Friday marks the five-year anniversary of the killing of six people and near fatal wounding of Arizona Congresswoman Gabrielle Giffords. This has receded into memory, supplanted by the Aurora, Colorado movie theater massacre; the mass killing of first-graders at Sandy Hook; mass murders at UC Santa Barbara and Umpqua Community College; and massacres at a church in Charleston, South Carolina and a Planned Parenthood clinic in Colorado Springs.

The World Socialist Web Site has repeatedly pointed out that the root causes of such phenomena, whatever their individual peculiarities, must be found in the social environment that produces them, steeped in inequality, repression, alienation and the glorification of individualism. Most important—and unique to American society—is the fact that the United States has been engaged in nearly continuous warfare around the world for the past quarter-century. No one under 30 today can remember a time when the US government was not engaged in killing people somewhere in the world.

The Obama administration, like its predecessor, has relentlessly worked to create a climate of fear in order to justify, in the name of the “war on terror,” successive wars of aggression abroad and the militarization of social life within the US. Tens of thousands of youth have been psychologically warped by their participation in neo-colonial wars of plunder and mass killing. This is the toxic context that produces eruptions of homicidal violence.

At one point in Obama’s statement Tuesday, he declared, “The United States of America is not the only country on Earth with violent or dangerous people. We are not inherently more prone to violence. But we are the only advanced country on Earth that sees this kind of mass violence erupt with this kind of frequency. It doesn’t happen in other advanced countries. It’s not even close.”

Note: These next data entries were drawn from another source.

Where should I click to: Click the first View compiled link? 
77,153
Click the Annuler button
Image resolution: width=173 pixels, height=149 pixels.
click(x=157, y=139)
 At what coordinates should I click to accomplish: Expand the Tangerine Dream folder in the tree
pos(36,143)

It is certainly true that the American people “are not inherently more prone to violence.” But what about the American ruling class, the “we” for whom Obama actually speaks?

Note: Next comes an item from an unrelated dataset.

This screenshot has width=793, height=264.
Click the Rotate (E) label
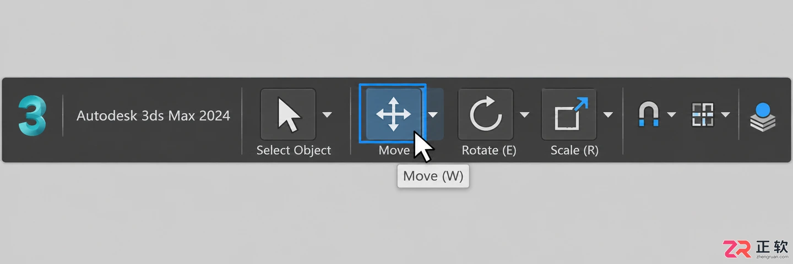click(489, 150)
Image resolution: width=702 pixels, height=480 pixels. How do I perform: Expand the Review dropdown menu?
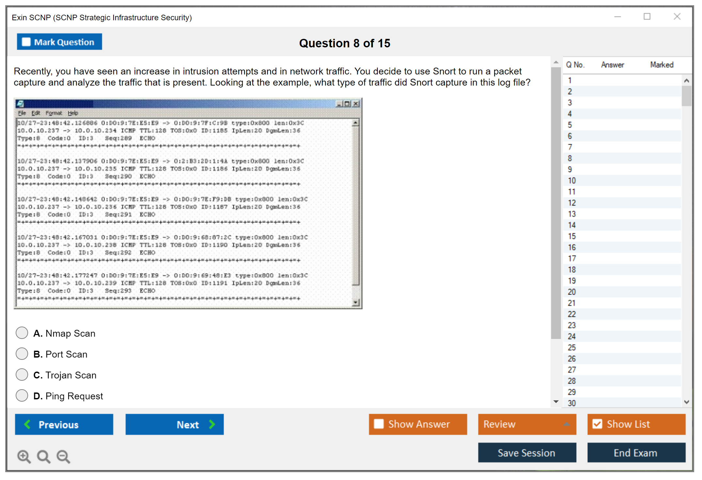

This parasitic elite is steeped in corruption, endlessly rapacious, terrified of any challenge to its global domination either from rival ruling classes or, above all, the great mass of working people in America.

The death toll from the wars of American imperialism—in the Middle East, the Balkans, Afghanistan, North Africa—is well into the millions. To these must be added the victims of militarism within the United States itself. American society is being poisoned by military violence.